The bloody drug war in Mexico shows no sign of relenting. Neither do calls for tighter border security amid rising fears of spillover violence.

This hardly seems a time the U.S. would be willing to allow people to cross the border legally from Mexico without a customs officer in sight. But in this rugged, remote West Texas terrain where wading across the shallow Rio Grande undetected is all too easy, federal authorities are touting a proposal to open an unmanned port of entry as a security upgrade.

By the spring, kiosks could open up in Big Bend National Park allowing people from the tiny Mexican town of Boquillas del Carmen to scan their identity documents and talk to a customs officer in another location, at least 100 miles away.

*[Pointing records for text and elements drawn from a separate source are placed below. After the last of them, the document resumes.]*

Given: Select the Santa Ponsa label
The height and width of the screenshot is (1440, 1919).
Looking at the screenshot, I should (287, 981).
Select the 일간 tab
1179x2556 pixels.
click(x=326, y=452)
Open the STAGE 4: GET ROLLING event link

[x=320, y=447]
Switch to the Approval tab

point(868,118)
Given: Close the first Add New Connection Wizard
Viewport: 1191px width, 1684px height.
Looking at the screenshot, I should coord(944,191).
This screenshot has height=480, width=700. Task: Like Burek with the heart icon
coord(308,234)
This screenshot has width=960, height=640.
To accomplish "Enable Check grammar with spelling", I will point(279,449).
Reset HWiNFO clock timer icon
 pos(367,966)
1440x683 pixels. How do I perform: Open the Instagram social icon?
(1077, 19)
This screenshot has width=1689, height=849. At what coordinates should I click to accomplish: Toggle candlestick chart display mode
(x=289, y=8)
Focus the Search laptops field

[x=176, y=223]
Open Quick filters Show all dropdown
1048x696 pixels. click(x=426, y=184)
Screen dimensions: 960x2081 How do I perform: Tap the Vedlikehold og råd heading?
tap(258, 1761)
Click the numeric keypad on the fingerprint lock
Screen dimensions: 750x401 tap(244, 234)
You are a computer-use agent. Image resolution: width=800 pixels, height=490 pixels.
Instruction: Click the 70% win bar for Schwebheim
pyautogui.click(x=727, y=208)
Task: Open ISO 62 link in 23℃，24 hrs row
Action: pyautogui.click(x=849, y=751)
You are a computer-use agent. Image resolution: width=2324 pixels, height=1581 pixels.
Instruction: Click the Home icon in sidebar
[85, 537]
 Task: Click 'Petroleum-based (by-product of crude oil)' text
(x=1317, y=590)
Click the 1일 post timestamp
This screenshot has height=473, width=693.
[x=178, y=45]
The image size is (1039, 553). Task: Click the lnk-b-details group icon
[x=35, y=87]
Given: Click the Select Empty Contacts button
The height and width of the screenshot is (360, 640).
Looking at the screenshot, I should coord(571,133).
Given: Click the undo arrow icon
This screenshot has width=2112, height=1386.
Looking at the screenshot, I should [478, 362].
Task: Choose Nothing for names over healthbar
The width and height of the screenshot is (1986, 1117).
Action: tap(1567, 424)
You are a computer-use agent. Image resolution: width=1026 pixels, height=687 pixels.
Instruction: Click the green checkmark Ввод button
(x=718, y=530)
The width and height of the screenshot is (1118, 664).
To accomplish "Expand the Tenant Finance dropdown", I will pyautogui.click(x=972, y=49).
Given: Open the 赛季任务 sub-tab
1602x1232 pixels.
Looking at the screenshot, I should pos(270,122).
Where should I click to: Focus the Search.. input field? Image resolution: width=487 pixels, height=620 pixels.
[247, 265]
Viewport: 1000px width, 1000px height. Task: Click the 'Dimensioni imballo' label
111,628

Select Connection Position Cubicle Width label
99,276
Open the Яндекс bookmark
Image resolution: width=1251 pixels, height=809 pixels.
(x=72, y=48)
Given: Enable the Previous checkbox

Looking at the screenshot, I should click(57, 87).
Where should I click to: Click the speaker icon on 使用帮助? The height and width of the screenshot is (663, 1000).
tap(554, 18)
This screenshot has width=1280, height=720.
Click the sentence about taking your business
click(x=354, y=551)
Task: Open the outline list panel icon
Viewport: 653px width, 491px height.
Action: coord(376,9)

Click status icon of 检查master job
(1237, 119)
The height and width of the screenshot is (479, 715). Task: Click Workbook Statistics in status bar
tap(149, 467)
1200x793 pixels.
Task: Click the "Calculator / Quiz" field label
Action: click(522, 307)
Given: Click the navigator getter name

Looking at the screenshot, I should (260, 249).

The crossing, which would be the nation’s first such port of entry with Mexico, has sparked opposition from some who see it as counterintuitive in these days of heightened border security. Supporters say the crossing would give the isolated Mexican town long-awaited access to U.S. commerce, improve conservation efforts and be an unlikely target for criminal operations.

“People that want to be engaged in illegal activities along the border, ones that are engaged in those activities now, they’re still going to do it,” said William Wellman, Big Bend National Park’s superintendent. “But you’d have to be a real idiot to pick the only place with security in 300 miles of the border to try to sneak across.”

The proposed crossing from Boquillas del Carmen leads to a vast expanse of rolling scrub, cut by sandy-floored canyons and violent volcanic rock outcroppings. The Chihuahuan desert wilderness is home to mountain lions, black bears and roadrunners, sparsely populated by an occasional camper and others visiting the 800,000-acre national park.